Funny how DNA changes daily. Chemical, biological and radiological stressors have a funny way of changing DNA.
Funny how one species of finch became 36 species of finch in less than 10000 years.
Funny how one species of honey sucker became 26 species of honey sucker, in less than 12000 years.
As far as the math goes its like anything else, garbage in, garbage out.
You can't tell a flat-earther that it is round. Message ends.
Seen on a bulletin board at Arizona State University back in the 60's-
The monthly meeting of the Flat Earth Society will present the movie "Around the World in 80 Days"
And it's funny how none out of 26 species of finch ever became a dog, a cat, a monkey (which might or might not know how to type), or a human. The theory of evolution is an extrapolation of empirically witnessed "micro-evolution" (to borrow a term introduced elsewhere in this thread). Nowhere is there evidence of a mutation from one genus to another, much less from one kingdom, phylum, class, order, or family to another.
Don't cite spurious "evidence" of micro-evolution to support macro-evolutionary theory. (And, yes, there is a difference between the two. Macro evolution requires that an organism transforms from one species into an unrelated species - not that a finch may develop specialized characteristics and therefore be recognized as a "new" species.)
Funny how in just a few hundred years, we have seen the evolution of Teacup Poodles and Great Danes. If these animals were developed apart from the intervention of man we would class them as seperate species. Certainly fossil remains of animals that diferent would be different species.
The endangered species known as the Eastern Red Wolf was recently determined to be a hybrid of the plentiful coyote and the plentiful grey wolf.
Apparently all these animals are interfertile!!. They are ALL DOGS!! Why are some labled seperate species and some are not? The answer is that there is no answer. Species divisions are frequently arbitrary. Logically, these are all breeds of dogs, some wild , some domestic.
There is considerable genetic variability in most living things. On Galapogos, Darwin was able to trace the decent of the Finches there from a common parent population. Some were very different than others. Various behavioral issues made for quasi reproductive isolation in some cases. (There are a lot of birds that still jump over the fences though)
Those finches aren't less similar than the extremes you see in domesticated dogs. Yet they are defined as species because someone wanted prestige or wanted to bolster their world view. They could easily be defined as breeds or races.
Darwin acknowledged the arbitraryness of species definitions when he said "A species is whatever a compentant naturalist says it is."
The list you are trumpeting is the result of arbitrary lines in the sand being drawn by individuals who had a vested interest in evolution explaining all of life.
For me, the biblical concept of kind is more scientific than the very nebulous and inconsistant use of species classification.
Christians accept that God made species able to survive in the world. They do not accept the atheist belief that species, the world, the universe was created by random chance.
They have a point though, a very good point. Has anyone seen a bunch of trees build a house? Purposeful complexity does not arise at random.

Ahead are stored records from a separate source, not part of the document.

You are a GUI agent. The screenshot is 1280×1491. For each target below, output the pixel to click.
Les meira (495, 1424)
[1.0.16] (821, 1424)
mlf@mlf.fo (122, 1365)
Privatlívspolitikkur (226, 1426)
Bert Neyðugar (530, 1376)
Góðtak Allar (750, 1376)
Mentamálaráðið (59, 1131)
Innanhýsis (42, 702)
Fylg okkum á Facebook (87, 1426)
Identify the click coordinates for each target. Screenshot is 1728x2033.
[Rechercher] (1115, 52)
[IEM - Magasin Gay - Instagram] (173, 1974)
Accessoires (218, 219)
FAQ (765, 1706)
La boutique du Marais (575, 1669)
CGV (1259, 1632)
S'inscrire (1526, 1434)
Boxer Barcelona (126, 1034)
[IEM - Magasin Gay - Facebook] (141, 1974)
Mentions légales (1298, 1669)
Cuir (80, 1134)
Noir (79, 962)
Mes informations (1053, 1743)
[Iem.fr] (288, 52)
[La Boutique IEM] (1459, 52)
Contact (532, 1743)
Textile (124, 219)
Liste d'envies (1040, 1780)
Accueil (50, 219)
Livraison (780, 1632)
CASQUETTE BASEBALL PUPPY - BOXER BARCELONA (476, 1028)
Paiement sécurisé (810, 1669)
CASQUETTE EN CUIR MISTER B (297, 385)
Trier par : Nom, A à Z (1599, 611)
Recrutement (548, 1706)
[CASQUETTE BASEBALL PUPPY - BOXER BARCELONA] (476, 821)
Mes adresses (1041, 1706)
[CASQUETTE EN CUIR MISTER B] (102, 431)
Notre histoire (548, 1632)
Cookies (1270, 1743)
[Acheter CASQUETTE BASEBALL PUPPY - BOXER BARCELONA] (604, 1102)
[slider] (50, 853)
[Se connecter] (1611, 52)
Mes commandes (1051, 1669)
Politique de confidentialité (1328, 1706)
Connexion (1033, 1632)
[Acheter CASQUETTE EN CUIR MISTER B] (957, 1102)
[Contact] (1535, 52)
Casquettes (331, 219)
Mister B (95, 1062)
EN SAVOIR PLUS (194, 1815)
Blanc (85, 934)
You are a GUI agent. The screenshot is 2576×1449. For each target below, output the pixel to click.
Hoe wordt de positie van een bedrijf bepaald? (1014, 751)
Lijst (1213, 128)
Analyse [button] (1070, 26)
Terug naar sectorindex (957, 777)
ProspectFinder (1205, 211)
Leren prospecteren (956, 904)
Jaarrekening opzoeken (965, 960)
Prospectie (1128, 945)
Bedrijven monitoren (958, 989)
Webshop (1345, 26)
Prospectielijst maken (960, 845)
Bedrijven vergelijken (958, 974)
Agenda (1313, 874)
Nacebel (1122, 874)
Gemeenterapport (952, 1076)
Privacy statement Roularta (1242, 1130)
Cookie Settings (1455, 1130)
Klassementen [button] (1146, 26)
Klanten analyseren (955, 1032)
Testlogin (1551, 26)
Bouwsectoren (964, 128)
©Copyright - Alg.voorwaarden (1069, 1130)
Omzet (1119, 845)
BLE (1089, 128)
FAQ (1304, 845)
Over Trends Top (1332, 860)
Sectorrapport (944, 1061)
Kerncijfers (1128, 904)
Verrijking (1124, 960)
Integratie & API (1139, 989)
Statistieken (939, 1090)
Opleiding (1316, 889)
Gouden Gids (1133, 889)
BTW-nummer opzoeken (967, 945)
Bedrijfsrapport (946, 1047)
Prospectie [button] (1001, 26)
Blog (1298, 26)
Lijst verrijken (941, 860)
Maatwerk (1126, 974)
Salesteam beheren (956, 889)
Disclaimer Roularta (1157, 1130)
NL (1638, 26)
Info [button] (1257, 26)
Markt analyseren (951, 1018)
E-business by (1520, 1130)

Micro-evolution is not the same as evolution. Finches with large beaks and finches with small beaks are still finches, they are not monkeys, they are not even parrots, they are finches. People of white skin are still humans, people of black and yellow skin are still humans. Evolutionists would like us to believe that new more advanced, more complex species arise through micro-evolution, but this is not the case. All that micro-evolution does is change some small characteristic of the species, it does not create new more complex functions which is what is needed for new more complex species to have arisen which is what the theory of evolution asserts.